__DIRECTIONS__: Lines from the top of the entries through the line that has "Viewport: 1280px width, 720px height." must be duplicated exactly, and no others.

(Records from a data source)

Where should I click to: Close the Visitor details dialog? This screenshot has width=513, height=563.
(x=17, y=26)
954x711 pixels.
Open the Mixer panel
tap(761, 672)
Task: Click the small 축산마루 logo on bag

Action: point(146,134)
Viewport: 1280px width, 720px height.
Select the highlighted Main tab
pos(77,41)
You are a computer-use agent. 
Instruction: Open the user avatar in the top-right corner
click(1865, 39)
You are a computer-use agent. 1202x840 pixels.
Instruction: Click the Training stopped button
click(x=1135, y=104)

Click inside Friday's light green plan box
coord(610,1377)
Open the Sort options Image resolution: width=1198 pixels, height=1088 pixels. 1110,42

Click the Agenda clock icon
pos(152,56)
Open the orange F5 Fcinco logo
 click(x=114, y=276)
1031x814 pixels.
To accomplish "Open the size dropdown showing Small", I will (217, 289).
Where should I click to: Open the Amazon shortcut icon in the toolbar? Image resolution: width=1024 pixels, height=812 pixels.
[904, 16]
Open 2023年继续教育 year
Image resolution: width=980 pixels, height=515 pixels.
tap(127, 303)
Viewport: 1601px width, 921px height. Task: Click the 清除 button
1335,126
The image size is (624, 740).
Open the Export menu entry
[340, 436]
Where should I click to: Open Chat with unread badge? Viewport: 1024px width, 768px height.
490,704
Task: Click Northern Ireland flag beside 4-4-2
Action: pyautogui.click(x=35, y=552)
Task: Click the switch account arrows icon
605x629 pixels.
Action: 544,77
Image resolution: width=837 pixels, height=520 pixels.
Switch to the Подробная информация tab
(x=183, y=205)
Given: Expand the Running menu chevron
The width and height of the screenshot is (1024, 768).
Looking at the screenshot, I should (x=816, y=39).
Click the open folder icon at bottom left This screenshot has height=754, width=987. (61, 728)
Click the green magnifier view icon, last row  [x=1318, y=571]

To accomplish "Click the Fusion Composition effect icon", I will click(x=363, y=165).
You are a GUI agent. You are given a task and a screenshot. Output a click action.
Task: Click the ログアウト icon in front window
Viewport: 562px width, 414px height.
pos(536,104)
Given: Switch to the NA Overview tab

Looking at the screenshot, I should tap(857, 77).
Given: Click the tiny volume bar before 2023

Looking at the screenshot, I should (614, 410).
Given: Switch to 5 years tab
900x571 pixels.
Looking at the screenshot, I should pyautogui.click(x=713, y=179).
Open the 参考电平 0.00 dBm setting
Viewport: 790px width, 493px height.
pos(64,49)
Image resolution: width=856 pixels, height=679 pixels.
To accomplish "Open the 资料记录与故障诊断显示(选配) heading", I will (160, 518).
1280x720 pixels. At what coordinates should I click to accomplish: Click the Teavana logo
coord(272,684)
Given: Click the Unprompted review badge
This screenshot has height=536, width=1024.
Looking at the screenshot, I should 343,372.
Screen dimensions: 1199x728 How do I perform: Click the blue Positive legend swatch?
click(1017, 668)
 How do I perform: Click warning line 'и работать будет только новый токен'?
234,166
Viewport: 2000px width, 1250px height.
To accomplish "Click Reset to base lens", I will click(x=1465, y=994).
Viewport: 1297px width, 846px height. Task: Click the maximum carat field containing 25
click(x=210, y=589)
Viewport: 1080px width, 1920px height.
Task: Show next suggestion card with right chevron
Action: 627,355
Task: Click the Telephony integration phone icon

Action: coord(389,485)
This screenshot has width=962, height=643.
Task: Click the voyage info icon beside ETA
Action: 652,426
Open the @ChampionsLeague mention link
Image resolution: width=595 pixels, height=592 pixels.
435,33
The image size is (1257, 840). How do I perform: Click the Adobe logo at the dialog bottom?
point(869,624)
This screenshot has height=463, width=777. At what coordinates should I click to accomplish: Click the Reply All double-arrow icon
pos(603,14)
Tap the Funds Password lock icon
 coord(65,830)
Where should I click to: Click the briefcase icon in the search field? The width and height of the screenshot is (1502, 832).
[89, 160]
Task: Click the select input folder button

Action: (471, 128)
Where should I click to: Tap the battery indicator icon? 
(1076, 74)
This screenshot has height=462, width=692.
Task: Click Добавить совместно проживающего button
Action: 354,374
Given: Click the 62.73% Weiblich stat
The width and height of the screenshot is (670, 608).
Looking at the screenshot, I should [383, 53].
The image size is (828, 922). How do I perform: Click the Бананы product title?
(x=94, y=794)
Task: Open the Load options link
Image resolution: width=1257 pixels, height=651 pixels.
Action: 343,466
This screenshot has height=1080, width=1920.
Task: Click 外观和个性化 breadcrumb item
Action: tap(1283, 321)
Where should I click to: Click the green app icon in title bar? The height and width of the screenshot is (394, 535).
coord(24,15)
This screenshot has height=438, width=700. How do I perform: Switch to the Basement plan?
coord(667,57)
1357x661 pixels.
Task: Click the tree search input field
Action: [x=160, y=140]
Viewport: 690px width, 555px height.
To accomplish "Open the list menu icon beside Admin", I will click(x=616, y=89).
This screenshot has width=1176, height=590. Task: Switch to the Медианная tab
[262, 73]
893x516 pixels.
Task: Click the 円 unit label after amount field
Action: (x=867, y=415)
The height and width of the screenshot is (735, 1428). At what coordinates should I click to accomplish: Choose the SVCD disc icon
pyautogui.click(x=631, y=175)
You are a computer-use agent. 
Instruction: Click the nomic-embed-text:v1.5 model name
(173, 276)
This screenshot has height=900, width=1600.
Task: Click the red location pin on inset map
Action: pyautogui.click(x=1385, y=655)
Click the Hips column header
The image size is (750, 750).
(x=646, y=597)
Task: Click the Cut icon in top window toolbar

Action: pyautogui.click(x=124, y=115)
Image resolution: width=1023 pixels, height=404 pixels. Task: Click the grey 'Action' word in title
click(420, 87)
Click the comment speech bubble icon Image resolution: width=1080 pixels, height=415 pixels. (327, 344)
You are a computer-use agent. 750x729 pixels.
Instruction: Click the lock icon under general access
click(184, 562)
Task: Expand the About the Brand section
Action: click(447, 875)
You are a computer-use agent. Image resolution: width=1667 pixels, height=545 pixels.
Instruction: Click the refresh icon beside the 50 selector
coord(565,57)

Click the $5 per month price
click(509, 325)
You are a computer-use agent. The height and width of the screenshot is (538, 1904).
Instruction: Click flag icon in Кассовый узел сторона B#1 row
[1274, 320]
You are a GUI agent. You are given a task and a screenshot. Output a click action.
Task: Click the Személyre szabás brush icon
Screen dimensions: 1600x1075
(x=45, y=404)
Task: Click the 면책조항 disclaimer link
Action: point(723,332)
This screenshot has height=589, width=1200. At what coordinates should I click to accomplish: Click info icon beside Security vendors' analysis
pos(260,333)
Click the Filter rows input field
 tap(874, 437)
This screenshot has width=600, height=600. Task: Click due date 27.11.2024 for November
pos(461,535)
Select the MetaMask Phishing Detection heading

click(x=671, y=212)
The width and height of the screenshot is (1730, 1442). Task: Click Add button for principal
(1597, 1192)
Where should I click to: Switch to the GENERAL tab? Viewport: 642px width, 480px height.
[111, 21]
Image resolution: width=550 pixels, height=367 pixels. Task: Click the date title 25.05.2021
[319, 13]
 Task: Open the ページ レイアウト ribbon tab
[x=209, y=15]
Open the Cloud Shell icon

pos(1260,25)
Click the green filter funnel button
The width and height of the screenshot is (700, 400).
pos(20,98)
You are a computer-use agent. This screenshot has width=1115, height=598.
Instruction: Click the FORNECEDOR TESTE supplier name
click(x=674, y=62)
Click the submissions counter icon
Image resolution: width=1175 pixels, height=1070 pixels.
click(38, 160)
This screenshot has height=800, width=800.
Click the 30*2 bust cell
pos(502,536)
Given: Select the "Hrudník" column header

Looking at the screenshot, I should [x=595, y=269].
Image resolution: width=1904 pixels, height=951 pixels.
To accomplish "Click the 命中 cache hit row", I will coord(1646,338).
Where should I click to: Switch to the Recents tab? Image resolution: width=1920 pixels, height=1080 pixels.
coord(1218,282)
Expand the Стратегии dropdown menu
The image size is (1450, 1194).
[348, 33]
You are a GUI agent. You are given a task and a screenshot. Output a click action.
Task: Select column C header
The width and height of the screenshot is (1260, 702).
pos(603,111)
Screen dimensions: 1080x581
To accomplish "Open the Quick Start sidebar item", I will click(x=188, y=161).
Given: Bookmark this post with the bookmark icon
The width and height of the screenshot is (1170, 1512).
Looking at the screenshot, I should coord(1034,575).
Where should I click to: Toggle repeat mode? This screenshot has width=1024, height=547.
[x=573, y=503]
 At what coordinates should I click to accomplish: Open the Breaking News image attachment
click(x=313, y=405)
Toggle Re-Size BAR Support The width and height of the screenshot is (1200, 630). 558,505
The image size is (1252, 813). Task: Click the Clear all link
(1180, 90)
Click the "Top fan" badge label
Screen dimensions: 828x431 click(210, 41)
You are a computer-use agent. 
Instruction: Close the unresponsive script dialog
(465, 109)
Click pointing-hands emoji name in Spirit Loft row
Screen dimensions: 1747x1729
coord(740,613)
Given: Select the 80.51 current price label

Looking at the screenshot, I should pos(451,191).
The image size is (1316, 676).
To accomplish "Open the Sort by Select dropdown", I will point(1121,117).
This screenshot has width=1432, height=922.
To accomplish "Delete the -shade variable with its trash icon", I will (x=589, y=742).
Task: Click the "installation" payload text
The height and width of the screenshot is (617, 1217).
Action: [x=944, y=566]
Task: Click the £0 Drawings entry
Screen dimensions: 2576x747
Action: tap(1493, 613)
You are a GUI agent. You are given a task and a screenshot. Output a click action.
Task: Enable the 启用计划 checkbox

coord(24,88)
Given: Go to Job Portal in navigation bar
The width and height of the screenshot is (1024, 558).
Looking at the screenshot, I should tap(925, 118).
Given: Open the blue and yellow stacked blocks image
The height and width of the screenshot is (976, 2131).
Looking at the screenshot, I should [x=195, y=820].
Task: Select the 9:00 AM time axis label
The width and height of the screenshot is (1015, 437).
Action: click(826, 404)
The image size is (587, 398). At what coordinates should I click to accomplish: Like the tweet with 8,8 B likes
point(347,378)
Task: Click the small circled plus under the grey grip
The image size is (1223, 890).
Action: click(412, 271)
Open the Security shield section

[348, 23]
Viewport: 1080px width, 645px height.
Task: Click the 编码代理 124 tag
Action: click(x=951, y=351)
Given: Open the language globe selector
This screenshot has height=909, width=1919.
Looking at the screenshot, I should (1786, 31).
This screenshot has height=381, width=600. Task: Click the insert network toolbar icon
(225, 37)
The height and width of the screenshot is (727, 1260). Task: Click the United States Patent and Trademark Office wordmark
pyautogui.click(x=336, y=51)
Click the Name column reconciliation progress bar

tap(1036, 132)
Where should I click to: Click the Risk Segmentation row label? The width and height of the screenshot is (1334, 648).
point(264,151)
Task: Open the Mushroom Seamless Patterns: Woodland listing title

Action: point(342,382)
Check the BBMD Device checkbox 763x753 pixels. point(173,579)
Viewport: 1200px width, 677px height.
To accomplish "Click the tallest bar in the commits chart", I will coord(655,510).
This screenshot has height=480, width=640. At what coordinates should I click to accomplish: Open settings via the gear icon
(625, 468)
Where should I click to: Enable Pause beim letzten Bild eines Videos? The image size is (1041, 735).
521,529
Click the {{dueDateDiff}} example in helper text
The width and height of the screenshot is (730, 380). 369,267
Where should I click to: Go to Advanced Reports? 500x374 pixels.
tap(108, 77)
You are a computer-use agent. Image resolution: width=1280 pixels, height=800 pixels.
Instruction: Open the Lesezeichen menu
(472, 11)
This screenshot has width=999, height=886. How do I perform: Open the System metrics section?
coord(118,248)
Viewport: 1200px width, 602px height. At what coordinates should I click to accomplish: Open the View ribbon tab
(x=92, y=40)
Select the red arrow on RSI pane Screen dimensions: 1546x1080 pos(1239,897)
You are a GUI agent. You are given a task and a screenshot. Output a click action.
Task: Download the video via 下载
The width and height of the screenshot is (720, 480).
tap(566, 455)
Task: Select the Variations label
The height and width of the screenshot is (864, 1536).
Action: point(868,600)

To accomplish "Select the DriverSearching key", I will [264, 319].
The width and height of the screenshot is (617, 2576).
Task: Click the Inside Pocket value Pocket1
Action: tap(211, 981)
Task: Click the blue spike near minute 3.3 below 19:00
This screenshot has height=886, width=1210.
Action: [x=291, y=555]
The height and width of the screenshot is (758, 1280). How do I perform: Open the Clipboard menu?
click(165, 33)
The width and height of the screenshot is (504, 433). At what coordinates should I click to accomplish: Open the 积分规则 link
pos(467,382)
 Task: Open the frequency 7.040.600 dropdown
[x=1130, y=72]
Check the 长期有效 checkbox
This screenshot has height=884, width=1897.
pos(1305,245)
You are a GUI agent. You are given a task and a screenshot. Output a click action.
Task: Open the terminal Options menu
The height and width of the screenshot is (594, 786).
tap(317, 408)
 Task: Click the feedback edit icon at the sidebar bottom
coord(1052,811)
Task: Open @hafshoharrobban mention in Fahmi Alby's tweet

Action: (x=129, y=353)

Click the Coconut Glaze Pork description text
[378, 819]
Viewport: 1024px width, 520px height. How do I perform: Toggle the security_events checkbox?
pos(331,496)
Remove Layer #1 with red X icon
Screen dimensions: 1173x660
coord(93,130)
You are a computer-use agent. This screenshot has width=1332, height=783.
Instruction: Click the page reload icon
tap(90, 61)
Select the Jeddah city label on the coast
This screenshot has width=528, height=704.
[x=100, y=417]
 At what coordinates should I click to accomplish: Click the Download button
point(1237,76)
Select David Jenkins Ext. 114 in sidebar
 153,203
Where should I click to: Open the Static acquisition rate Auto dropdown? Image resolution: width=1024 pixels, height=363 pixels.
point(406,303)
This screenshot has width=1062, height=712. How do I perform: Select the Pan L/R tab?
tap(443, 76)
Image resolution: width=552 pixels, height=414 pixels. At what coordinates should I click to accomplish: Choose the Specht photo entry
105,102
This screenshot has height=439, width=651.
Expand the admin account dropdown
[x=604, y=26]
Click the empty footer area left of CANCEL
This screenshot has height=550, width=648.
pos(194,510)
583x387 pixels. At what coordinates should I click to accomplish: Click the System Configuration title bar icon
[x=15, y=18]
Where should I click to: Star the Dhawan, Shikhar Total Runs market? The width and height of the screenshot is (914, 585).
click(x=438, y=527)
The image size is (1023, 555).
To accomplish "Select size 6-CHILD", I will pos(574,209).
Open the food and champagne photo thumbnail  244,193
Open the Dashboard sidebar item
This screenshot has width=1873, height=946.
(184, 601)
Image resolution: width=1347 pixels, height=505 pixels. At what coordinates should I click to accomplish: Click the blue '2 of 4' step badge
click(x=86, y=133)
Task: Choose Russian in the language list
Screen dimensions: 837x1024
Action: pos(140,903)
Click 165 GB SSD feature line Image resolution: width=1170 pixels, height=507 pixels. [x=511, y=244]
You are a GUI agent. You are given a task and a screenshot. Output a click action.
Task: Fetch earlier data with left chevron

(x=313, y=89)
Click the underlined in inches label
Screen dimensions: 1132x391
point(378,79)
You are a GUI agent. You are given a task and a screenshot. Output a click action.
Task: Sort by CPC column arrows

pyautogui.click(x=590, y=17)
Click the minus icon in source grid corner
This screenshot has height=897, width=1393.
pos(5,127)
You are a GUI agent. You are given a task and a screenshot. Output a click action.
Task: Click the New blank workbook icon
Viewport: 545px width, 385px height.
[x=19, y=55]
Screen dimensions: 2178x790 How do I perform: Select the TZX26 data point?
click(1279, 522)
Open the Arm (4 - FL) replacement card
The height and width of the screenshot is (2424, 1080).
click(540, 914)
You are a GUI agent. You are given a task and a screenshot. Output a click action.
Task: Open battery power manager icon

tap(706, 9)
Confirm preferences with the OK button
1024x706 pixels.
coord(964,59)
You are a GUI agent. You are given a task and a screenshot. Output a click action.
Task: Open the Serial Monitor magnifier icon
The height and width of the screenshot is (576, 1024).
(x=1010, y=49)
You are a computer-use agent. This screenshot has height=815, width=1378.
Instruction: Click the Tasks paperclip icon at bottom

__TASK RESULT__:
Where should I click to: Close the Visitor details dialog? This screenshot has width=513, height=563.
(x=17, y=26)
954x711 pixels.
Open the Mixer panel
tap(761, 672)
Task: Click the small 축산마루 logo on bag

Action: point(146,134)
Viewport: 1280px width, 720px height.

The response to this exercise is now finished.